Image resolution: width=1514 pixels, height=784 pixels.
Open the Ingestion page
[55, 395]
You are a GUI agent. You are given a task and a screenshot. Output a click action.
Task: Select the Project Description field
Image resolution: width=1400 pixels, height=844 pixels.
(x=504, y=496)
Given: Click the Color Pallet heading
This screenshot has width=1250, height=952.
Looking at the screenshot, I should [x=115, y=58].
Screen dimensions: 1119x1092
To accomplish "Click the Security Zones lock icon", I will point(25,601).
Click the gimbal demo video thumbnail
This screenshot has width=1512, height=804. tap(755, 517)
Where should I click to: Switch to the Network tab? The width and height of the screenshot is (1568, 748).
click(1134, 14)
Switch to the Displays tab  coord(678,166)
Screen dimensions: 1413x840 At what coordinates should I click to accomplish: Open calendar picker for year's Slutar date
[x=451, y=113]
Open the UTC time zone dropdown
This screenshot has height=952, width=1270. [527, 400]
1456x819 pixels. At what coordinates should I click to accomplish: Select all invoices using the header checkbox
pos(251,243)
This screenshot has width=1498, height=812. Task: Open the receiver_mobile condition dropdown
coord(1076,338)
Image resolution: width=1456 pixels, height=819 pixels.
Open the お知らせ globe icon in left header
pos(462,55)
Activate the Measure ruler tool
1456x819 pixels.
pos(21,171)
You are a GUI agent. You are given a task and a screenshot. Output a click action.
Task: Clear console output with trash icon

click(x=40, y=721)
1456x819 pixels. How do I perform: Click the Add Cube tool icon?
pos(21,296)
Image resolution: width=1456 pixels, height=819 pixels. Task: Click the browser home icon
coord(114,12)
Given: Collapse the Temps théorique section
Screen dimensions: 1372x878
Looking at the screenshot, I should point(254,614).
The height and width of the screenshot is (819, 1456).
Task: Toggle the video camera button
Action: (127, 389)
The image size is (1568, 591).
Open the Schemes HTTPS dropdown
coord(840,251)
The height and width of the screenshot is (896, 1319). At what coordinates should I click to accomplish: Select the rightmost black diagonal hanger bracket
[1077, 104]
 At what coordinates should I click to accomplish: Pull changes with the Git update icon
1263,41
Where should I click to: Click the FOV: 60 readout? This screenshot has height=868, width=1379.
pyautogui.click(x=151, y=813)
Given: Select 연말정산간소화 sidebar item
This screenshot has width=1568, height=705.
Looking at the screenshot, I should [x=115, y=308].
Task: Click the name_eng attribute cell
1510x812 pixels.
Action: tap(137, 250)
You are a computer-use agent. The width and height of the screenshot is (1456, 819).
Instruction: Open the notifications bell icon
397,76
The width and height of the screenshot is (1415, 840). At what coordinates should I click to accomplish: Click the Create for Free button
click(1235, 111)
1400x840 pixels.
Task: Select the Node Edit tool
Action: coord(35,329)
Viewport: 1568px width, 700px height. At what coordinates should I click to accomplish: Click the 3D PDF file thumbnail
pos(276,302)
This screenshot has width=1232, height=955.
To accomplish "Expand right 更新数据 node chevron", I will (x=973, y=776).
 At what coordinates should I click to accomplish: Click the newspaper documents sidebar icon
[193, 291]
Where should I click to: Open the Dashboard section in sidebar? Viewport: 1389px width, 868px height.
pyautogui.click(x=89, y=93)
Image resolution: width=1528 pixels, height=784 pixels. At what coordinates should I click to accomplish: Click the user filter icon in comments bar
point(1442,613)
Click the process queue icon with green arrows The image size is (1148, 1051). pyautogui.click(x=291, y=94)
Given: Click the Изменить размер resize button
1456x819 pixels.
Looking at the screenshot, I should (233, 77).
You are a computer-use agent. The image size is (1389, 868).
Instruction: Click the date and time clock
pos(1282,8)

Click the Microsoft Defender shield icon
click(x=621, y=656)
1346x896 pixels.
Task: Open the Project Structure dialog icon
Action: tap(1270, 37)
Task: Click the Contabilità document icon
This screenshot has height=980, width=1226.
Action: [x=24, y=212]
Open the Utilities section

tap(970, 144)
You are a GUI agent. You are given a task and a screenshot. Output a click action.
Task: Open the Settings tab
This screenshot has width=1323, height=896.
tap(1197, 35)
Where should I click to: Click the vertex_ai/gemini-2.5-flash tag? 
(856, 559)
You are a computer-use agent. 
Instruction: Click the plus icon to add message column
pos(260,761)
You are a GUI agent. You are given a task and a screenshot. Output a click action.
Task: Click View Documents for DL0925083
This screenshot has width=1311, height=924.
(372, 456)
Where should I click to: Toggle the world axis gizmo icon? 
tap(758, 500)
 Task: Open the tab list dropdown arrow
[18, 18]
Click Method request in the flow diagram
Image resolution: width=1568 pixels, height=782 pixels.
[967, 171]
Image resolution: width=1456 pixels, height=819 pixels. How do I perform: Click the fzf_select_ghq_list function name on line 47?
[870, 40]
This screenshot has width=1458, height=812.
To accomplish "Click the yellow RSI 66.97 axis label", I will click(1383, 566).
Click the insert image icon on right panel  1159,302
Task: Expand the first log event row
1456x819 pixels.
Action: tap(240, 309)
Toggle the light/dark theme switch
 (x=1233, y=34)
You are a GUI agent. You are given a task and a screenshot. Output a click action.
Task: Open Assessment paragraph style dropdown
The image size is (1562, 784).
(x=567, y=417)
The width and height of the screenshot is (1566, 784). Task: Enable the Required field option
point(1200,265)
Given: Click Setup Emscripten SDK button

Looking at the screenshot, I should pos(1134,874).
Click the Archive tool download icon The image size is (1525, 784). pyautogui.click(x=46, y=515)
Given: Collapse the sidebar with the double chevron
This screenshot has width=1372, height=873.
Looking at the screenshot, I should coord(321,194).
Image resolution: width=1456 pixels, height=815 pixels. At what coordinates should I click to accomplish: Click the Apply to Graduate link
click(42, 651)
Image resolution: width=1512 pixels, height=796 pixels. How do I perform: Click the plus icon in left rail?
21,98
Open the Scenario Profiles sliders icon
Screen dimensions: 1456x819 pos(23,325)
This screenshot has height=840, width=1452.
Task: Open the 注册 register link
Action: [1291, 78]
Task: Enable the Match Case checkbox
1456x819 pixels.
◇ ◇ ◇
→ **What to work on**: The required output is the full set of entries, reproduced verbatim.

→ **Result for this task**:
Image resolution: width=1514 pixels, height=784 pixels.
Open the Ingestion page
[55, 395]
You are a GUI agent. You are given a task and a screenshot. Output a click action.
Task: Select the Project Description field
Image resolution: width=1400 pixels, height=844 pixels.
(x=504, y=496)
Given: Click the Color Pallet heading
This screenshot has width=1250, height=952.
Looking at the screenshot, I should [x=115, y=58].
Screen dimensions: 1119x1092
To accomplish "Click the Security Zones lock icon", I will point(25,601).
Click the gimbal demo video thumbnail
This screenshot has width=1512, height=804. tap(755, 517)
Where should I click to: Switch to the Network tab? The width and height of the screenshot is (1568, 748).
click(1134, 14)
Switch to the Displays tab  coord(678,166)
Screen dimensions: 1413x840 At what coordinates should I click to accomplish: Open calendar picker for year's Slutar date
[x=451, y=113]
Open the UTC time zone dropdown
This screenshot has height=952, width=1270. [527, 400]
1456x819 pixels. At what coordinates should I click to accomplish: Select all invoices using the header checkbox
pos(251,243)
This screenshot has width=1498, height=812. Task: Open the receiver_mobile condition dropdown
coord(1076,338)
Image resolution: width=1456 pixels, height=819 pixels.
Open the お知らせ globe icon in left header
pos(462,55)
Activate the Measure ruler tool
1456x819 pixels.
pos(21,171)
You are a GUI agent. You are given a task and a screenshot. Output a click action.
Task: Clear console output with trash icon

click(x=40, y=721)
1456x819 pixels. How do I perform: Click the Add Cube tool icon?
pos(21,296)
Image resolution: width=1456 pixels, height=819 pixels. Task: Click the browser home icon
coord(114,12)
Given: Collapse the Temps théorique section
Screen dimensions: 1372x878
Looking at the screenshot, I should point(254,614).
The height and width of the screenshot is (819, 1456).
Task: Toggle the video camera button
Action: (127, 389)
The image size is (1568, 591).
Open the Schemes HTTPS dropdown
coord(840,251)
The height and width of the screenshot is (896, 1319). At what coordinates should I click to accomplish: Select the rightmost black diagonal hanger bracket
[1077, 104]
 At what coordinates should I click to accomplish: Pull changes with the Git update icon
1263,41
Where should I click to: Click the FOV: 60 readout? This screenshot has height=868, width=1379.
pyautogui.click(x=151, y=813)
Given: Select 연말정산간소화 sidebar item
This screenshot has width=1568, height=705.
Looking at the screenshot, I should [x=115, y=308].
Task: Click the name_eng attribute cell
1510x812 pixels.
Action: tap(137, 250)
You are a computer-use agent. The width and height of the screenshot is (1456, 819).
Instruction: Open the notifications bell icon
397,76
The width and height of the screenshot is (1415, 840). At what coordinates should I click to accomplish: Click the Create for Free button
click(1235, 111)
1400x840 pixels.
Task: Select the Node Edit tool
Action: coord(35,329)
Viewport: 1568px width, 700px height. At what coordinates should I click to accomplish: Click the 3D PDF file thumbnail
pos(276,302)
This screenshot has width=1232, height=955.
To accomplish "Expand right 更新数据 node chevron", I will (x=973, y=776).
 At what coordinates should I click to accomplish: Click the newspaper documents sidebar icon
[193, 291]
Where should I click to: Open the Dashboard section in sidebar? Viewport: 1389px width, 868px height.
pyautogui.click(x=89, y=93)
Image resolution: width=1528 pixels, height=784 pixels. At what coordinates should I click to accomplish: Click the user filter icon in comments bar
point(1442,613)
Click the process queue icon with green arrows The image size is (1148, 1051). pyautogui.click(x=291, y=94)
Given: Click the Изменить размер resize button
1456x819 pixels.
Looking at the screenshot, I should (233, 77).
You are a computer-use agent. The image size is (1389, 868).
Instruction: Click the date and time clock
pos(1282,8)

Click the Microsoft Defender shield icon
click(x=621, y=656)
1346x896 pixels.
Task: Open the Project Structure dialog icon
Action: tap(1270, 37)
Task: Click the Contabilità document icon
This screenshot has height=980, width=1226.
Action: [x=24, y=212]
Open the Utilities section

tap(970, 144)
You are a GUI agent. You are given a task and a screenshot. Output a click action.
Task: Open the Settings tab
This screenshot has width=1323, height=896.
tap(1197, 35)
Where should I click to: Click the vertex_ai/gemini-2.5-flash tag? 
(856, 559)
You are a computer-use agent. 
Instruction: Click the plus icon to add message column
pos(260,761)
You are a GUI agent. You are given a task and a screenshot. Output a click action.
Task: Click View Documents for DL0925083
This screenshot has width=1311, height=924.
(372, 456)
Where should I click to: Toggle the world axis gizmo icon? 
tap(758, 500)
 Task: Open the tab list dropdown arrow
[18, 18]
Click Method request in the flow diagram
Image resolution: width=1568 pixels, height=782 pixels.
[967, 171]
Image resolution: width=1456 pixels, height=819 pixels. How do I perform: Click the fzf_select_ghq_list function name on line 47?
[870, 40]
This screenshot has width=1458, height=812.
To accomplish "Click the yellow RSI 66.97 axis label", I will click(1383, 566).
Click the insert image icon on right panel  1159,302
Task: Expand the first log event row
1456x819 pixels.
Action: tap(240, 309)
Toggle the light/dark theme switch
 (x=1233, y=34)
You are a GUI agent. You are given a task and a screenshot. Output a click action.
Task: Open Assessment paragraph style dropdown
The image size is (1562, 784).
(x=567, y=417)
The width and height of the screenshot is (1566, 784). Task: Enable the Required field option
point(1200,265)
Given: Click Setup Emscripten SDK button

Looking at the screenshot, I should pos(1134,874).
Click the Archive tool download icon The image size is (1525, 784). pyautogui.click(x=46, y=515)
Given: Collapse the sidebar with the double chevron
This screenshot has width=1372, height=873.
Looking at the screenshot, I should coord(321,194).
Image resolution: width=1456 pixels, height=815 pixels. At what coordinates should I click to accomplish: Click the Apply to Graduate link
click(42, 651)
Image resolution: width=1512 pixels, height=796 pixels. How do I perform: Click the plus icon in left rail?
21,98
Open the Scenario Profiles sliders icon
Screen dimensions: 1456x819 pos(23,325)
This screenshot has height=840, width=1452.
Task: Open the 注册 register link
Action: [1291, 78]
Task: Enable the Match Case checkbox
1456x819 pixels.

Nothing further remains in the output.